Manual gradient for W1:
 tensor([[ 0.0000,  0.0000,  0.0000],
        [ 4.9017, -5.0050, -3.0683]], grad_fn=<MmBackward0>)
Manual gradient for b1:
 tensor([[0.0000, 3.8785]], grad_fn=<MulBackward0>)


In [28]:
W1.grad, b1.grad

(tensor([[ 0.0000,  0.0000,  0.0000],
         [ 4.9017, -5.0050, -3.0683]]),
 tensor([0.0000, 3.8785]))

In [29]:
# Seed for reproducibility
torch.manual_seed(0)

# Parameters
W1 = torch.randn(2, 3, requires_grad=False)
b1 = torch.randn(2, requires_grad=False)
W2 = torch.randn(1, 2, requires_grad=False)
b2 = torch.randn(1, requires_grad=False)

# Learning rate
lr = 0.01


In [30]:
def forward(X):
    # Forward pass through the network
    z1 = torch.mm(X, W1.t()) + b1
    a1 = torch.relu(z1)
    z2 = torch.mm(a1, W2.t()) + b2
    return z2, a1, z1

def backward(X, a1, z1, z2, outputs, targets):
    # Calculate loss (MSE)
    loss = (outputs - targets).pow(2).mean()
    
    # Gradients of the loss w.r.t. output
    d_loss_output = 2 * (outputs - targets) / outputs.size(0)
    
    # Gradients through the second layer
    grad_W2 = torch.mm(d_loss_output.t(), a1).t()
    grad_b2 = d_loss_output.sum(0)
    
    # Gradients through the first layer
    d_loss_a1 = torch.mm(d_loss_output, W2)
    d_a1_z1 = (z1 > 0).float()  # Derivative of ReLU
    d_loss_z1 = d_loss_a1 * d_a1_z1
    
    grad_W1 = torch.mm(d_loss_z1.t(), X).t()
    grad_b1 = d_loss_z1.sum(0)
    
    return grad_W1, grad_b1, grad_W2, grad_b2, loss

def update_params(grad_W1, grad_b1, grad_W2, grad_b2, lr):
    # Update parameters using gradient descent
    global W1, b1, W2, b2
    W1 -= lr * grad_W1
    b1 -= lr * grad_b1
    W2 -= lr * grad_W2
    b2 -= lr * grad_b2


In [31]:
# Dummy dataset
X = torch.randn(100, 3)  # 100 samples, 3 features each
targets = torch.randn(100, 1)  # 100 target values

# Training loop
for epoch in range(100):  # 100 epochs
    for i in range(X.size(0)):
        inputs = X[i:i+1]
        target = targets[i:i+1]
        
        # Forward pass
        outputs, a1, z1 = forward(inputs)
        
        # Backward pass
        grad_W1, grad_b1, grad_W2, grad_b2, loss = backward(inputs, a1, z1, outputs, outputs, target)
        
        # Update parameters
        update_params(grad_W1, grad_b1, grad_W2, grad_b2, lr)
    
    if epoch % 10 == 0:
        print(f'Epoch {epoch}, Loss: {loss.item()}')

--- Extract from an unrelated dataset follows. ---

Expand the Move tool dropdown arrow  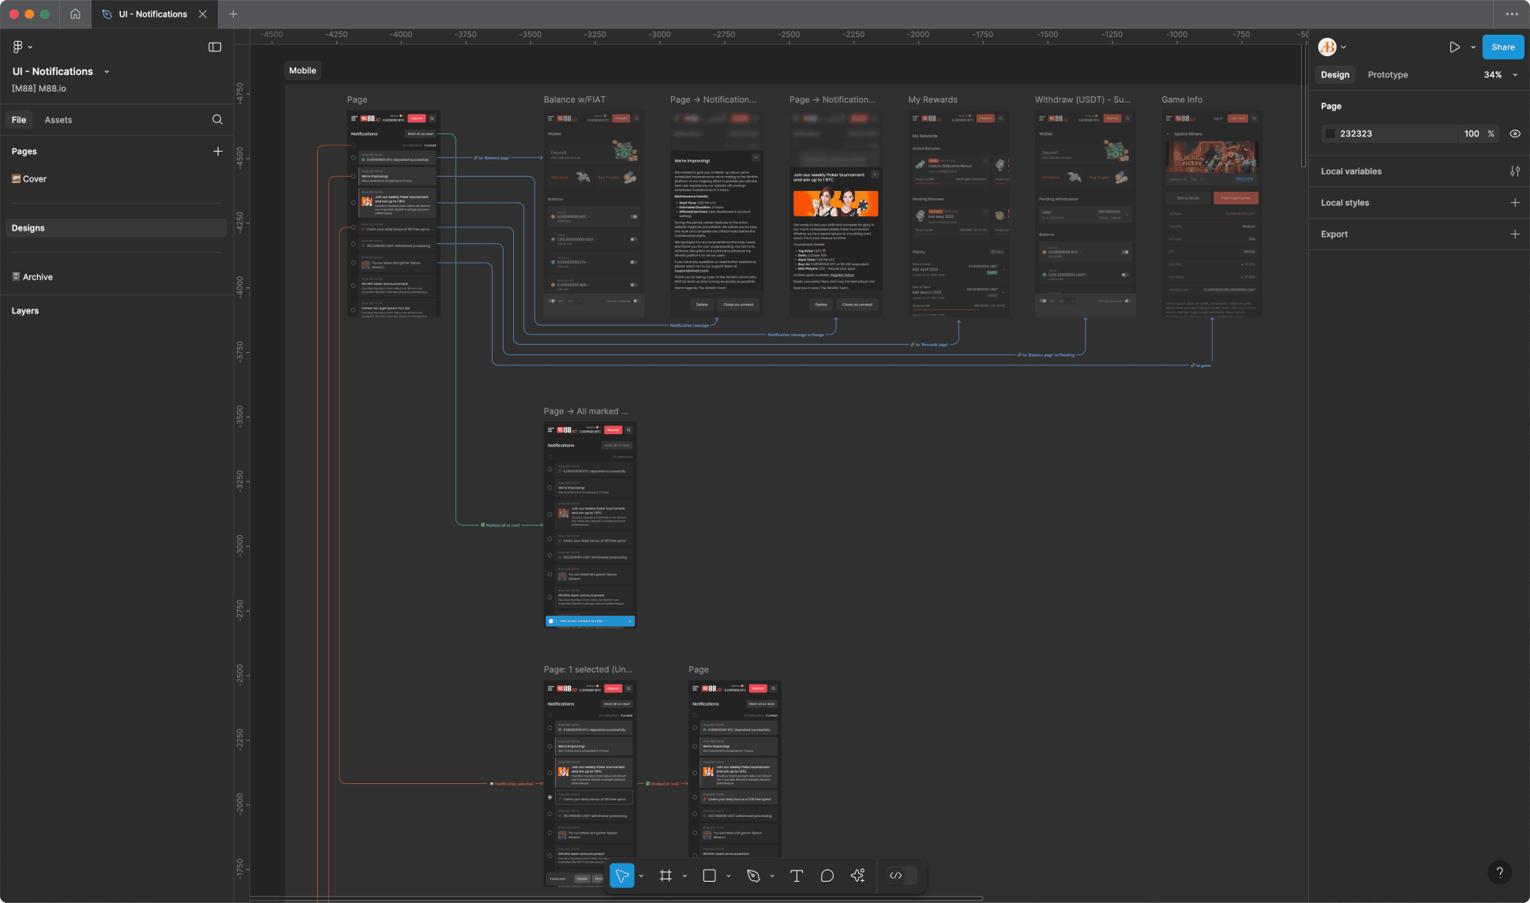(640, 875)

RuntimeError: The size of tensor a (3) must match the size of tensor b (2) at non-singleton dimension 1

## Example Use Case

### Dataset
We use a synthetic dataset for demonstration purposes.

### Preprocessing
No preprocessing is required for this simple dataset.

### Training the Model
Training the Linear Neural Network using the synthetic dataset.


## Visualization

## Conclusion and Insights

In this notebook, we have explored the fundamentals of Linear Neural Networks and implemented a simple model in PyTorch. Linear models are useful for understanding the basic principles of neural networks and serve as a foundation for more complex architectures.